I've mentioned on previous occasions that the international shipping of containers and bulk cargo is a harbinger of world economic conditions. According to Ambrose Evans-Pritchard, things look very bleak indeed.
Germany’s shipping industry faces a wave of bankruptcies over coming months as funding dries up and deepening economic woes across the world cause a sharp contraction in container trade.
Over 100 German ship funds have already shut down as the long-simmering crisis in global container shipping finally comes to a head. A further 800 funds are threatened with insolvency, according to consultants TPW in Hamburg.
They are not alone. Britain’s oldest shipowner, Stephenson Clark, dating back to 1730, went into liquidation last week, closing the final chapter of Britain’s coal trade and the industrial revolution.
. . .
Container volumes arriving at European ports plunged in June, dashing expectations of a summer rebound. Imports fell 7.5pc from North America and 9pc from Asia. Flows into the Mediterranean region crashed by 16pc, reflecting the violence of the recession in Greece, Italy, Spain, and Portugal.
Buckling trade is the coup de grace for countless shippers still clinging on by their finger tips. “The market is barely paying above operating cost. If you are loaded with debt, you are in trouble,” said Martin Smith from ship operators Norddeutsche Vermögen in Hamburg.
It is much same story in the Pacific region where Danish shipper Maersk said that it is losing over $200 for every container on the Qingdao-Melbourne route.
. . .
Clarkson’s ClarkSea Index for maritime freight rates has halved since mid-2010, and fallen by 80pc since 2008. This includes the wildly volatile Baltic Dry Index for bulk freight, which has crashed by 90pc to post-Lehman depths. Container rates have held up better but small “feeder” ships are mostly losing money. High oil costs are eating up margins.
“It’s familiar territory,” said Clarkson’s Shipping Intelligence Weekly. “As pressure builds, owners are forced to lay up ships and, with no cash flow, they can’t pay their bankers. As their ships are forced on to the market, prices spiral down. Well-heeled companies snap up the good ones and the rest go for scrap.”
. . .
German shipping experts say that two-thirds of the country’s marine fleet is in financial distress. If the crisis drags on much longer, the Greeks may leapfrog ahead to become world leaders in container shipping. The irony of prudent Greeks cleaning up after a reckless debt spree by the Germans is lost on nobody.
There's more at the link.
Mr. Evans-Pritchard is writing primarily about the state of the shipping industry itself, but the fact that the bottom has fallen out of the international shipping industry now, in the third quarter, is of immense importance as a broader economic indicator. This is the time of year when massive orders for the Christmas shopping season should be on their way to US and European ports.
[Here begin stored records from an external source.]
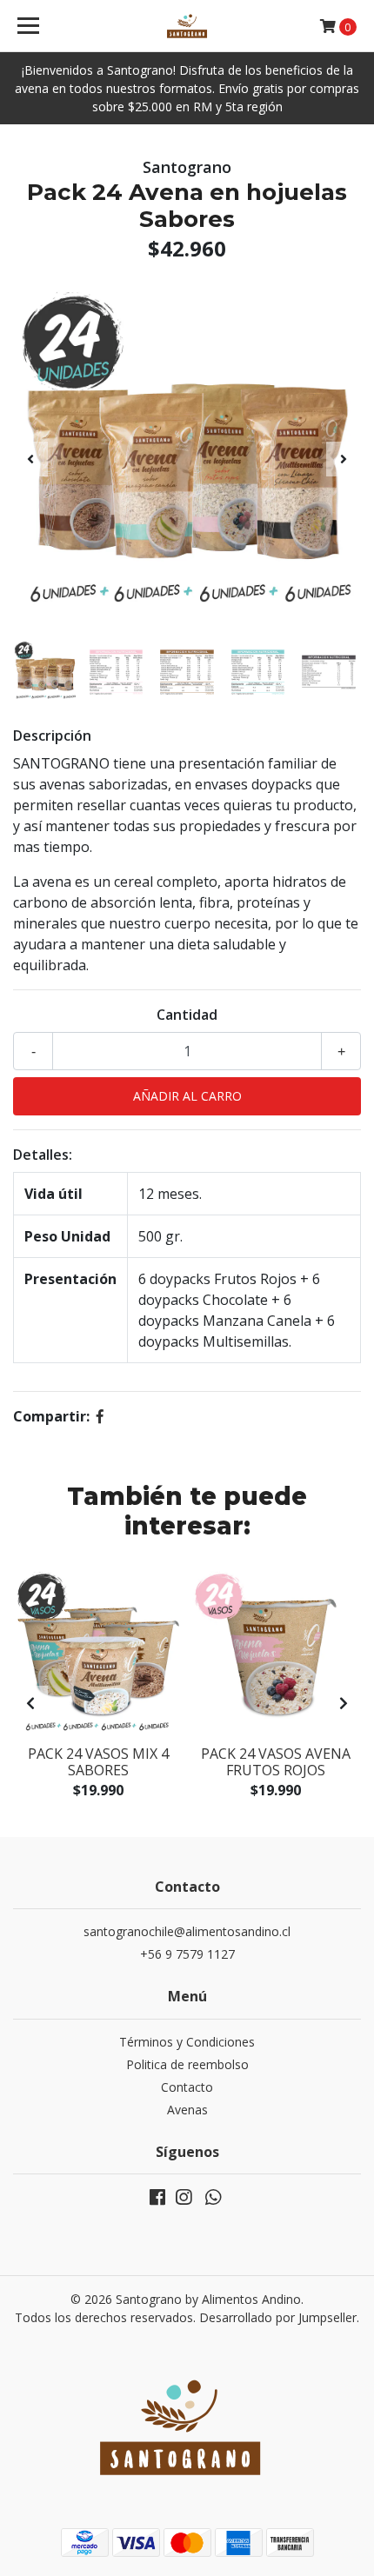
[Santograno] (187, 26)
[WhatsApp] (213, 2200)
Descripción (52, 735)
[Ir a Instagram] (183, 2200)
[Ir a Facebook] (157, 2200)
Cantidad (187, 1014)
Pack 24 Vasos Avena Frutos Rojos (276, 1762)
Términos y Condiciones (187, 2042)
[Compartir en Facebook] (100, 1416)
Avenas (187, 2109)
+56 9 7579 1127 (187, 1954)
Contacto (187, 2087)
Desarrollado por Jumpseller (278, 2317)
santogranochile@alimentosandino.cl (187, 1931)
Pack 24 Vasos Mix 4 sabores (98, 1762)
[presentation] (30, 459)
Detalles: (42, 1154)
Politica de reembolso (187, 2064)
If wholesalers, distributors and economic giants like Walmart or Sears (or their European equivalents) aren't ordering their usual shipments, it's because they don't expect consumer demand to be there this year . . . and what does that tell you about the state of the world economy?
Peter
1 comment:
There was massive overbuilding in the commercial shipping industry in the last decade or so, that is probably one factor behind the steep drop in rates.